4. Problem Definition

In this section, we formalize the problem of service composition considering the dynamic QoS adjustment and load balance. Firstly, the preliminary definitions of related concepts are presented, which include web service, QoS, abstract workflow, composite service, service request and request queue. Then, the problem definition is given formally.

4.1 Preliminary Definition of the Related Concept

Definition 1. (Web Service). A web service is a 5-tuple s={id, t, f, QoS, load}, where:

• id: is the identifier of the service;

• t: is the detail technical information of the service, including the endpoint, input and output parameters;

• f: is the functional description of the service, serving as the advertisement to support service discovery;

• QoS: is a set of non-functional attributes of the service, including response time, reliability, reputation and cost, etc;

• load: is the workload of the service; it is determined by the number of requests to the service in a given period of time.

Definition 2. (QoS). QoS is a set of non-functional attributes, QoS={q₁, q₂, …, q_n}, and each attribute is a 3-tuple q_i={type, v_d, p}, where:

• type: is the type of the QoS attribute;

• v_d: is the default value of the attribute;

• p: is the maximum percentage that the QoS attribute can change, which ranges from -1 to 1;

The definition of QoS indicates that the actual value of q_i is between v_d and v_d×(1−p). The actual value of q_i can be decided by the service owner or service running environment. For example, the response time could increase as the workload of service raised; the price of the service execution can be cut due to the service owner want to attract more clients.

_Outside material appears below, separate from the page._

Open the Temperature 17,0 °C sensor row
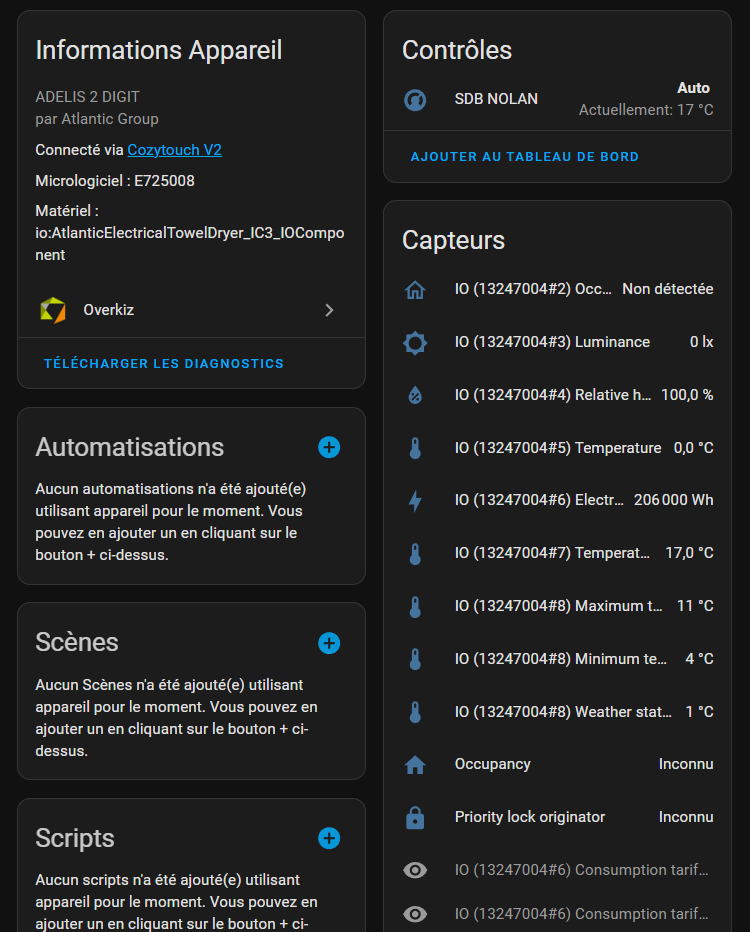The height and width of the screenshot is (932, 750). point(557,553)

If p is zero, then the value of the attribute will remain unchanged. At this point, the QoS attributes can be classified into two categories: changeable and unchangeable.

Note that the QoS attributes can be positive or negative, where the higher the QoS value, the better the quality, or the higher the QoS value, the worse the quality. For instance, the attribute reliability is a positive attribute, while the attribute cost is a negative attribute. So for the positive attribute, if q_i.p<0, it means that actual QoS value would be better than default value; in contrast, if q_i.p>0, the actual QoS value would be worse than the default value. For the same reason, for the negative attribute, if q_i.p<0, it means that actual QoS value would be worse; if q_i.p>0, the actual QoS value would be better.

Definition 3. (abstract workflow). An abstract workflow is a 2-tuple aw={ VS, st}, where:

• VS: is a set of virtual service VS={vs₁, vs₂, …, vs_m}, where vs_i describes the functional requirement of the services that would be included in the workflow;

• st: is the structure of the abstract workflow, which defines the relationships between virtual services. The relationship can be a sequence, parallel, loop and alternative. In this paper, for simplicity, only the sequential structure is considered;

The abstract workflow cannot be invoked because it only comprises virtual services, as the workflow presented in Fig. 1. After all of the virtual services are replaced with concrete services, the abstract workflow will turn to be executable workflow.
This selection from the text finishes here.